Teresa Villaverde filmou personagens destroçadas pelos incêndios em “Justa”
A longa-metragem cruza ficção com as histórias reais dos que sofreram no incêndio de 2017 em Pedrógão Grande.
A realizadora Teresa Villaverde fez um filme de ficção sobre os destroços de quem sobrevive, perde tudo e nunca mais fica o mesmo perante uma situação limite como um incêndio florestal.
“Justa”, que se estreia nos cinemas na quinta-feira, é uma longa-metragem de ficção com histórias que se inspiram nos que sofreram no incêndio trágico de 2017 em Pedrógão Grande, no distrito de Leiria, que causou 66 mortos e 253 feridos, destruiu mais de meio milhar de habitações e 20 mil hectares de floresta.
Um ano depois do incêndio, Teresa Villaverde passou pela região e ficou marcada pelo que viu e ouviu.
“Atravessei aquelas estradas quando estava tudo ardido, e nas imagens vistas na televisão ou em fotografias não se percebe o impacto de quilómetros e quilómetros de tudo preto, era uma coisa impressionante, e o silêncio total. […] Parecia o som da terra que nos acusa”, contou em entrevista à Lusa.
Perante o impacto do horror do que viu, perante toda a cobertura mediática, Teresa Villaverde quis saber mais sobre as pessoas que sobreviveram e recorda um episódio que a levou a fazer o filme.
“Vi uma senhora que me pareceu velhinha, sentada numa cadeira, afastada da povoação, sozinha, a olhar para um vale e para uma montanha toda queimada. Eu estava no carro e fiquei a pensar se parava ou não para falar com ela. Não parei e culpabilizei-me de não ter parado, porque aquela senhora nunca mais me saiu da cabeça. E eu acho que foi essa senhora que desencadeou todo este processo”, recordou.

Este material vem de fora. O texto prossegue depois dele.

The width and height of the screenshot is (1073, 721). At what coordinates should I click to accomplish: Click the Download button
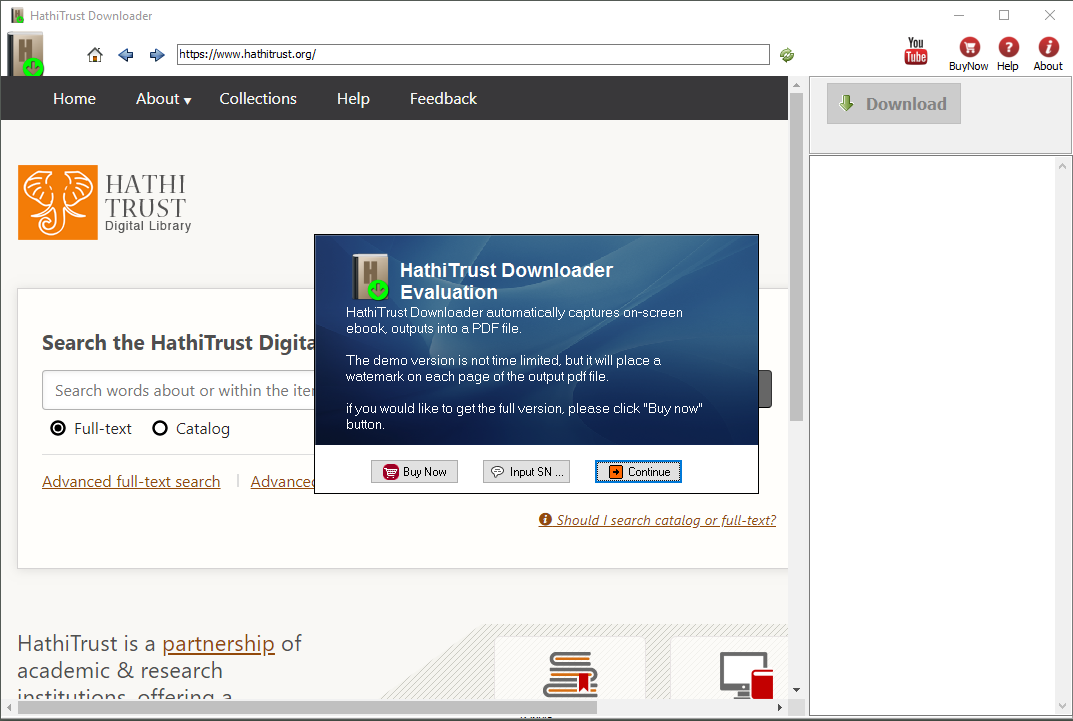pyautogui.click(x=893, y=104)
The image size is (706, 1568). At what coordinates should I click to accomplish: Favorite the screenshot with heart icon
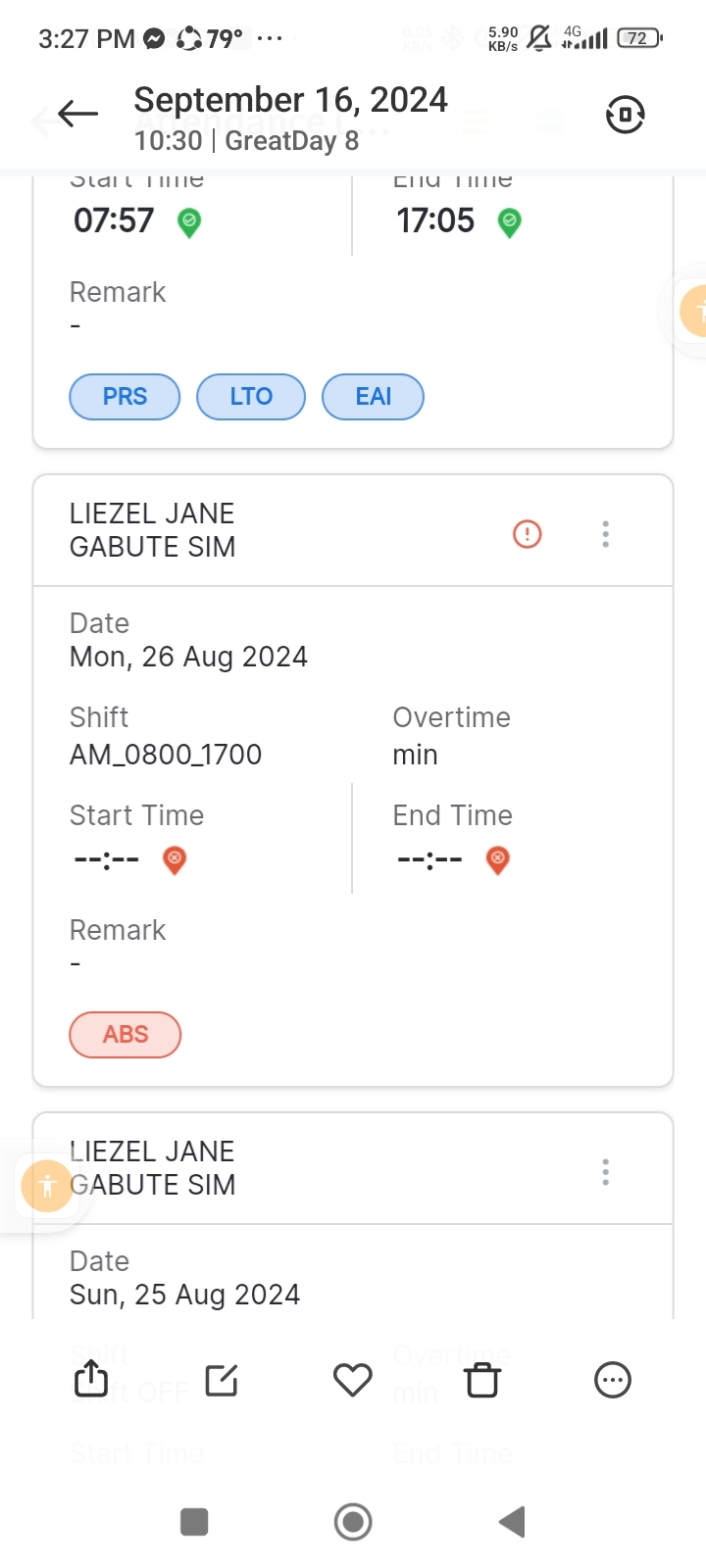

“Justa” não é um documentário, as histórias que se cruzam são ficcionais, mas de alguma forma representativas do que é sobreviver a uma tragédia como a de Pedrógão Grande, sem que haja necessidade de mostrar labaredas.
No filme há a criança que perdeu a mãe, o homem que tem de conviver com um corpo mutilado pelas chamas, uma mulher que ficou cega, depois de morrer o marido, uma psicóloga que tenta aliviar o sofrimento.
“Nós nunca vamos conseguir saber exatamente o que se passa com aquelas pessoas, e aquelas pessoas percebem que nunca mais vão ser iguais às outras”, contou a realizadora.
Nas semanas de pesquisa no terreno, sozinha, sem câmara, sem gravador, Teresa Villaverde encontrou pessoas dispostas a partilharem o que viveram, mas ainda em choque, como se acreditassem que podia “haver um milagre de ‘desacontecer’” o incêndio.
“Justa”, escrito e produzido por Teresa Villaverde, é interpretado por Madalena Cunha, Ricardo Vidal, Filomena Cautela, Alexandre Batista, Anabela Moreira e Betty Faria, entre outros.
A realizadora admitiu que foi “um filme muito difícil de produzir”, pela montagem financeira demorada, pela rodagem em locais difíceis “e por ser sobre o que era”.
“Na equipa da rodagem eram todos portugueses e eu acho que não era preciso falar, todos nós sentíamos que estávamos a fazer uma coisa – boa ou má – especial e tinha de ser feito com grande cuidado e respeito”, lembrou.
Teresa Villaverde entende que “Justa” pode ser uma homenagem aos vivos, porque todos os anos são recordados apenas os que morreram naquele incêndio.
Enquanto estreia “Justa” nos cinemas, após a estreia mundial em outubro passado no Festival de Cinema do Rio de Janeiro, no Brasil, Teresa Villaverde está embrenhada “num quase filme-ensaio sobre muita coisa” e a refletir sobre “a questão de Gaza”.
“O que me toca mais nestes tempos tem sido a questão de Gaza e uma pessoa pergunta-se ‘agora o que é que eu vou fazer?’. Conheço imenso artistas que estão bloqueados, não fazem a mínima ideia do que vão fazer. Penso que [eu] talvez tenha encontrado uma saída, ando às voltas com um santo. A minha radicalidade vai ser ao contrário, pelas coisas boas e não pelas coisas más”, revelou.